Saida Mirziyoyeva ist die älteste Tochter des Präsidenten in Usbekistan, ebenso wie Gulnora Karimova es bis zum Tod ihres Vaters 2016 war. In ihrem öffentlichen Erscheinungsbild haben die beiden auf den ersten Blick wenig gemeinsam. Oder sind es nur zwei Interpretationen einer ähnlichen Rolle?    

Karimova und Mirziyoyeva

Saida Mirziyoyeva ist die älteste Tochter des Präsidenten in Usbekistan, ebenso wie Gulnora Karimova es bis zum Tod ihres Vaters 2016 war. In ihrem öffentlichen Erscheinungsbild haben die beiden auf den ersten Blick wenig gemeinsam. Oder sind es nur zwei Interpretationen einer ähnlichen Rolle?    
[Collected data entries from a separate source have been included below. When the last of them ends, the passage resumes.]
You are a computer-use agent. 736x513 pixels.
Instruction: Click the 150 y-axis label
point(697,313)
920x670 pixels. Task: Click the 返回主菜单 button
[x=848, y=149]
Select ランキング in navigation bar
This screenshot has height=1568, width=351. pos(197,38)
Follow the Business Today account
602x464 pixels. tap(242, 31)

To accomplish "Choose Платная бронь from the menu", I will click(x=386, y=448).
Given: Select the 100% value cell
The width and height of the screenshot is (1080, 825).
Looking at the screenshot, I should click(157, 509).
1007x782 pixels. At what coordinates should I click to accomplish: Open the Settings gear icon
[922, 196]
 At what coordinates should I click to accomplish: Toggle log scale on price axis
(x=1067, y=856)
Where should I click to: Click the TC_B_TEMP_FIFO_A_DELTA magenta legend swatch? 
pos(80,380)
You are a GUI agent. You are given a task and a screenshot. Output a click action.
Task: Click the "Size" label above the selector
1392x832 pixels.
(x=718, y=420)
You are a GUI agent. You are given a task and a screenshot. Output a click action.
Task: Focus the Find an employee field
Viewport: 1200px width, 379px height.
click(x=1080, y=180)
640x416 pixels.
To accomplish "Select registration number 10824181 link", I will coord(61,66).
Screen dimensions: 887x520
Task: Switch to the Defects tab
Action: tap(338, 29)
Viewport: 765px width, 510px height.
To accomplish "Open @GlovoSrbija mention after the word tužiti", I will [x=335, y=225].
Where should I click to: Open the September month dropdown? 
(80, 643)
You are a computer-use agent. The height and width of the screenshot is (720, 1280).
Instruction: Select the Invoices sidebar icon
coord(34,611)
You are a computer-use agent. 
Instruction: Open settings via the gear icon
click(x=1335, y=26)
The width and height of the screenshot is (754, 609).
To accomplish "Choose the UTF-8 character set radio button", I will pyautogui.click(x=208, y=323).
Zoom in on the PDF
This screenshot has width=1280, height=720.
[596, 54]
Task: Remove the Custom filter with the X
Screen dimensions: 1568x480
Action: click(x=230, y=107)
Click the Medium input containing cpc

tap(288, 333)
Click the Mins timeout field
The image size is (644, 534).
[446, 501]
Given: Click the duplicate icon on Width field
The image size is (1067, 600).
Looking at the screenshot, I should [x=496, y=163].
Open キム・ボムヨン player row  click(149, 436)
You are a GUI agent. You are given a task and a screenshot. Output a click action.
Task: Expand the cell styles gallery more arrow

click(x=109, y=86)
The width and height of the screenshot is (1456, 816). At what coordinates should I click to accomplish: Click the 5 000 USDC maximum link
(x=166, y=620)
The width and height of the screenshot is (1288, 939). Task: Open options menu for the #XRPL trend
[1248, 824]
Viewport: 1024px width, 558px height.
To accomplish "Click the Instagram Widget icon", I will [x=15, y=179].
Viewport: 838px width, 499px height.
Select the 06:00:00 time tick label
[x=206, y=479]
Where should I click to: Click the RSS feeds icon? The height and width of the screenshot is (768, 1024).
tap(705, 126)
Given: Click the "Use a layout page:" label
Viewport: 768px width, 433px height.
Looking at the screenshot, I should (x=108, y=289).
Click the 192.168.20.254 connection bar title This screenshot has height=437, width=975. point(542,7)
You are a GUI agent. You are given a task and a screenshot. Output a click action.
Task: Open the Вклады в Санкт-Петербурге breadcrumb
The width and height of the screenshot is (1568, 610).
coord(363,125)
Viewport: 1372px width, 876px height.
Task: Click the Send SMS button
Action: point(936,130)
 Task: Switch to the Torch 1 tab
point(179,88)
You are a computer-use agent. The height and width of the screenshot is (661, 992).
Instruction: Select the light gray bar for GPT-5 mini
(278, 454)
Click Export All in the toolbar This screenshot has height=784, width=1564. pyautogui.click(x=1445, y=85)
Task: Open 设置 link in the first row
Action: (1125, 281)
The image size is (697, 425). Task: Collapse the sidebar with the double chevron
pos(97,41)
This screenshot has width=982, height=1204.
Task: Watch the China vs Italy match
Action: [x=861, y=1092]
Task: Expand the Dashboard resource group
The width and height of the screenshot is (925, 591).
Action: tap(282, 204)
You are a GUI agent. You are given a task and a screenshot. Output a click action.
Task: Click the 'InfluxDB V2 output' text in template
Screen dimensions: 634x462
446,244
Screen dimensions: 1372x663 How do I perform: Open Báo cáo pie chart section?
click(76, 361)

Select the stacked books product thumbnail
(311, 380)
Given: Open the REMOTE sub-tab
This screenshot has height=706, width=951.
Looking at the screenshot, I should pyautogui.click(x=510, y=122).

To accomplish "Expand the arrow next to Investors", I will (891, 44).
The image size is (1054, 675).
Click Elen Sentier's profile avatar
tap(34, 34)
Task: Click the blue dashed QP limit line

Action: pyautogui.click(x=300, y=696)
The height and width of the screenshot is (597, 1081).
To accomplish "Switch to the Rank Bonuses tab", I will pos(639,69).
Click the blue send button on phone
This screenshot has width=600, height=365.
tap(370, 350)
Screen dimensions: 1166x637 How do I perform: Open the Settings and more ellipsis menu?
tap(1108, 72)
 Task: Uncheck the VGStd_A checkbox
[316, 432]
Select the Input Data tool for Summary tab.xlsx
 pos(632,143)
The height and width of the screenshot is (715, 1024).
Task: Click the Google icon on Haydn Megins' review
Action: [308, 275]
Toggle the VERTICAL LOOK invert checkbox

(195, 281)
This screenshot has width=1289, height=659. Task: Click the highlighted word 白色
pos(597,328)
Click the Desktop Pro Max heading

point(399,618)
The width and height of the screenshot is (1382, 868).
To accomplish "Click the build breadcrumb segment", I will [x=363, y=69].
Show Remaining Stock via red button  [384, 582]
Saida Mirziyoyeva weckt zunehmend die Neugier von Beobachtern, während sie sich zunehmend am politischen Leben in Usbekistan beteiligt. Die älteste Tochter des derzeitigen Präsidenten Shavkat Mirziyoyev erinnert durch ihr öffentliches Auftreten tatsächlich an Gulnora Karimova, Tochter des ehemaligen Präsidenten Islom Karimov (1989-2016). Oberflächlich betrachtet, trennt sie alles – abgesehen von ihrer Rolle als Tochter des Präsidenten.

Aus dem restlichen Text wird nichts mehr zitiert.